When a charged particle such as an electron travels through a magnetic field, it experiences a force. What this means, is that if you run a wire between the poles of a magnet, and then switch the current on, the wire will move out of the magnetic field. This is illustrated by the Left Hand Motor Rule1, where your index finger indicates the direction of current flow and your second finger, sticking out at right angles from the first, indicates the direction of the magnetic field. If you then stick your thumb straight up, this is the direction that the wire will move. This is the basis on which electric motors work, just with a lot more wires all trying to move out of the magnetic field.
So, what happens if the wire can't move? The force still exists, so the electrons within the wire move to one side. Hence, if there are more electrons at one side than the other, a potential difference (voltage) can be measured. Thus, if you measure the current running through the wire, then with this new voltage you can calculate a value similar to resistance, just as you would normally for a resistor (V=IRh where V = Voltage, I = Current, Rh = Hall Coefficent, measured in Ohms just like resistance). Also, as you increase the magnetic field, more and more electrons cram up against the one side of the wire, making the voltage (and hence this new value) larger. This is the Hall Effect, named after EH Hall who discovered it in the 19th Century. It makes for a nice straight line graph (which always keeps physicists happy) of R against B (the magnetic field and is most useful for calculating the number of electrons in a wire.
Big Brains and Even Bigger Magnets
You can see this effect in any conductor (school railings, coat hangers, people) but it is best observed at very cold temperatures of the order of tens of Kelvins. The effect is also easier to detect with pseudo two dimensional semiconductors. These are materials, such as silicon, which modern industry uses to make all those microchips in your PC, TV and washing machine. When carefully made and cooled down to single Kelvin, or even milli Kelvin temperatures, the electrons that travel through these samples encounter very little electrical and thermal noise2. If a very large magnetic field is then applied much more interesting effects can be seen.
Basically, the electrons split up into separate energy levels under the effect of the magnetic field (just like the energy levels in atoms that lead to light) and you get what is called the Quantum Hall Effect. This shows up as plateaux (flat bits) in the straight line graph of the basic Hall Effect at a magnetic field of one Tesla and higher. It should be born in mind that the average magnetic field of the Earth is 0.00005 Tesla so you don't need to worry about this happening to your television and it's best not to get too close to these experiments with your bank cards.

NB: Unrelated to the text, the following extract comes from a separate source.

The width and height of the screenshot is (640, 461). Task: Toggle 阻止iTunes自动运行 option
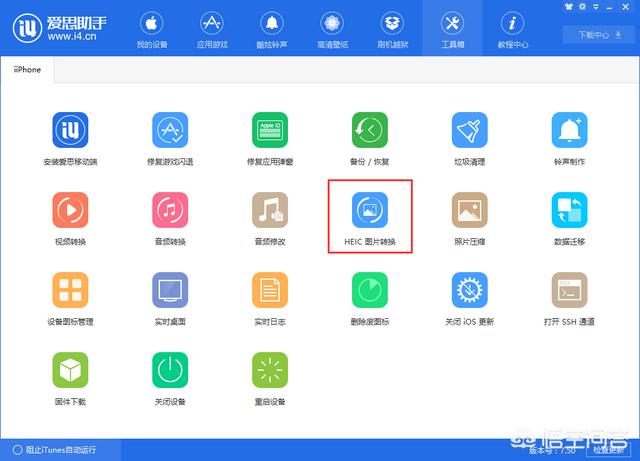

Now, this phenomenon would be only mildly interesting to beardy scientists wearing sandals if it were not for one very interesting point. These plateaux always appear at the same value of resistance. To a value so exact it makes their toes curl. No matter what temperature or in what type of metal or semi-conductor you measure it in. This means you can take any sample and, without any calibration or checking whatsoever state that plateau number two has a resistance of 12,949 Ohms (to the nearest whole Ohm) and plateau number one has a resistance of 25,938 Ohms. Hence, from this you can then calibrate all those instruments you have had lying about the lab for years, and suddenly all your scientific results become much more accurate, which Physicists like.
Because this was such an astounding discovery Klaus von Klitzing, the very clever man who first observed this effect, won the Nobel Prize in 1985.
If you then take the magnetic field even higher, and use an even cleaner sample you will eventually observe the Fractional Quantum Hall Effect (Tsui, Stormer, Laughlin - Nobel Prize 1998).
But what Is it Good for?
The Hall Effect can be put to use in a number of ways. For instance, if you wish to measure a magnetic field you can use a Hall probe. This is simply a device that passes a constant current through a small probe, and measures the voltage. If a magnetic field is present, then a Hall coefficient will exist, and a simple calculation will tell you the magnetic field that is causing the effect. This is particularly useful in modern solid state physics. Here you may want to study a tiny magnetic particle, say, part of a computer hard disk. It is now possible to build Hall probes that are only nanometres (0.000000001 of a metre) in size. This allows very accurate study of your magnetic particle, which in turn leads to the sort of discoveries that give you the huge storage spaces your PCs currently have.